Welt am Sonntag : Vous avez passé une partie de l'été à Castel Gandolfo. Comment va votre petit frère, avant le voyage qu'il va entreprendre en Allemagne ?
Georg Ratzinger : Il est normal, comme toujours. Je n'ai remarqué aucune différence majeure, sauf qu'il est aussi marqué progressivement par l'âge. La marche est apparemment difficile. La voix est aussi devenue un peu plus faible. C'est seulement intellectuellement qu'il n'y a absolument aucun relâchement.
Welt am Sonntag : Après son élection, vous ne décrochiez plus le téléphone quand il sonnait. Avez-vous aujourd'hui un "téléphone rouge" ?
GR : Oui, j'ai un téléphone dont lui seul connaît le numéro. Comme cela je sais toujours tout de suite quand c'est lui qui m'appelle.

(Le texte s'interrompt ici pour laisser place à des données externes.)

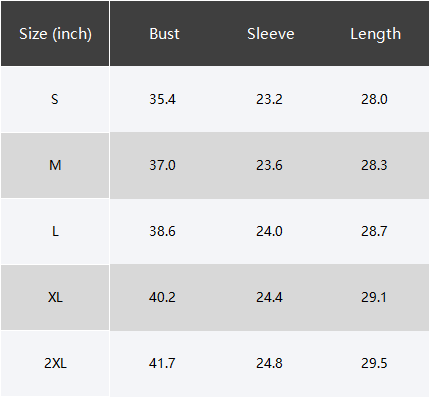
Task: Click the 2XL size row label
Action: (55, 363)

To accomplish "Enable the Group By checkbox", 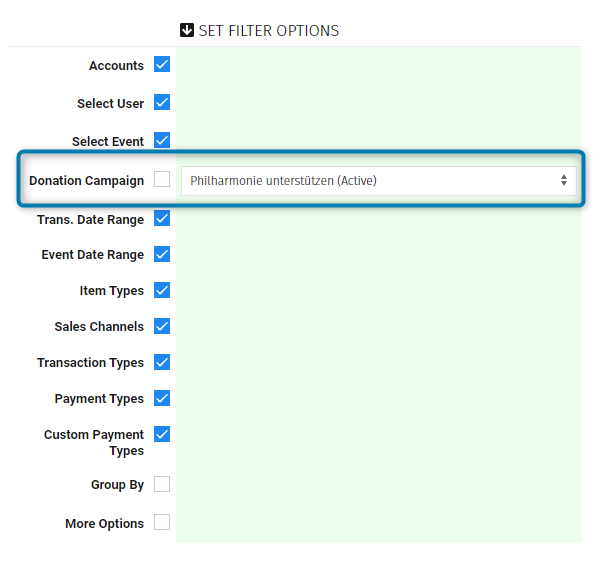I will (x=162, y=484).
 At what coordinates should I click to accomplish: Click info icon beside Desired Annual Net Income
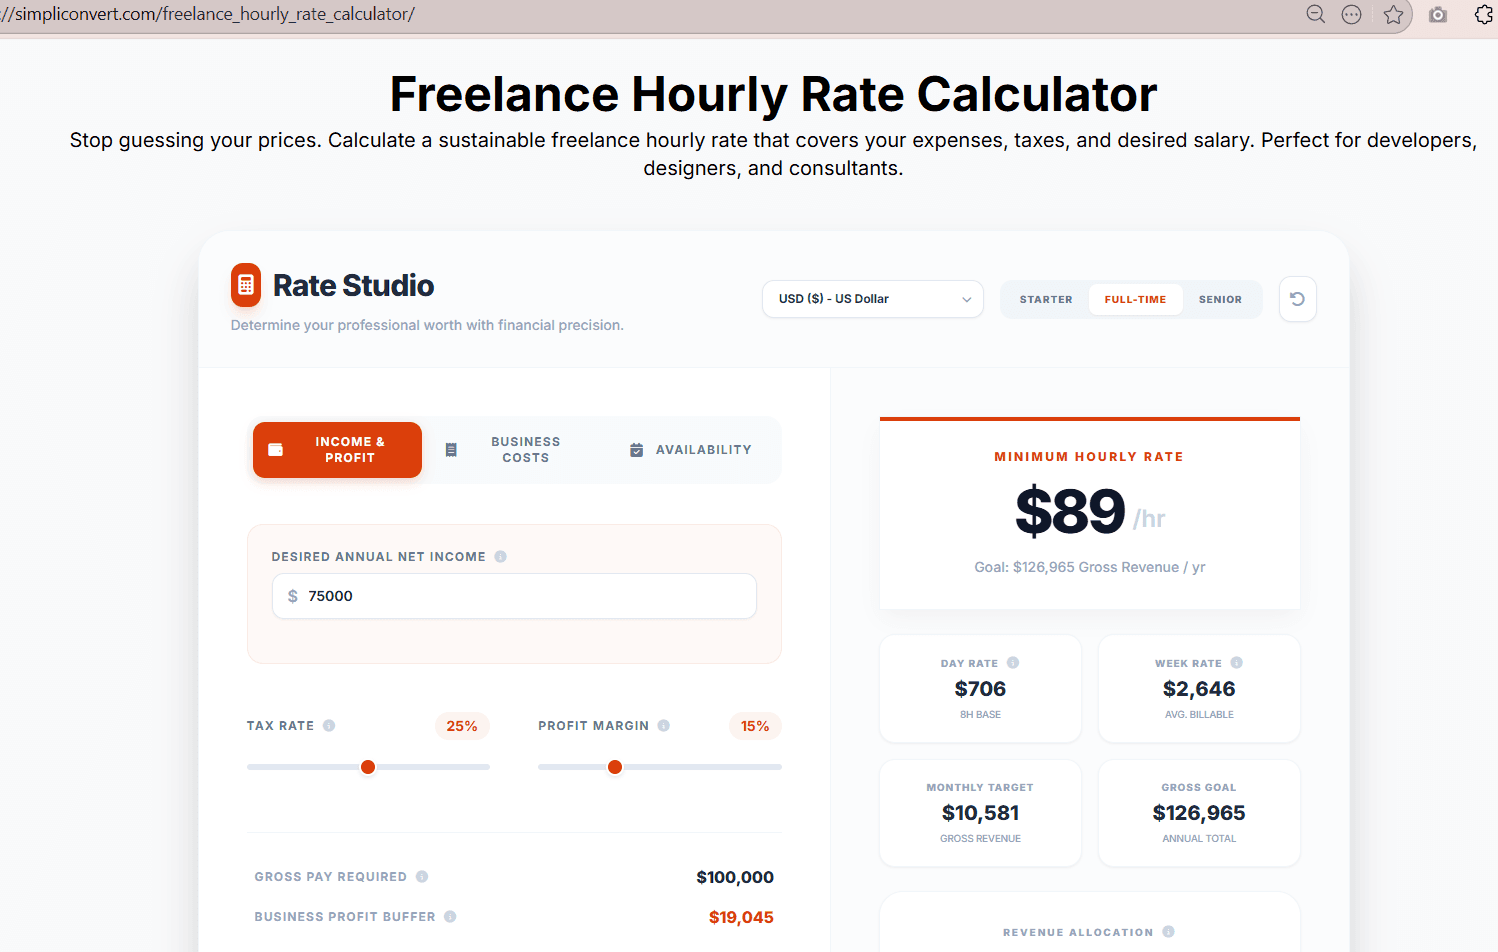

Welt am Sonntag : Sonne-t-il souvent ?
GR : Plusieurs fois par semaine.
Welt am Sonntag : Appelez-vous encore Benoît XVI Joseph, ou Saint-Père ?
GR : Joseph, bien sûr, toute autre façon de procéder serait anormale.
Welt am Sonntag : Pouvez-vous encore plaisanter avec votre frère comme dans le passé ?
GR : Non, nous ne plaisantons plus. Cela ne correspond plus à notre âge. Nous échangeons nos pensées et nos souvenirs, nos réflexions, mais plus de plaisanteries, non.
Welt am Sonntag : Pouvez-vous vous rappeler votre dernier rire commun ?
GR : Autour d'une table, il arrive encore, bien sûr, que quelqu'un raconte une bonne blague. Cela arrive de temps en temps, on ne peut pas le dater. Là, par exemple, je me souviens d'une bonne blague. Puis-je la raconter rapidement ?
Welt am Sonntag : Je vous en prie.
GR : Il s'agit d'un personnage important de la CDU, qui a fait dans le temps un voyage aux Etats-Unis. Lors d'une réception, on lui présente Jackie Kennedy : "Kenn i di ? ", ("la connaissez-vous ?" en bavarois). Il répond du tac-au-tac : ‘Je ne crois pas, car c'est la première fois que je viens en Amérique’.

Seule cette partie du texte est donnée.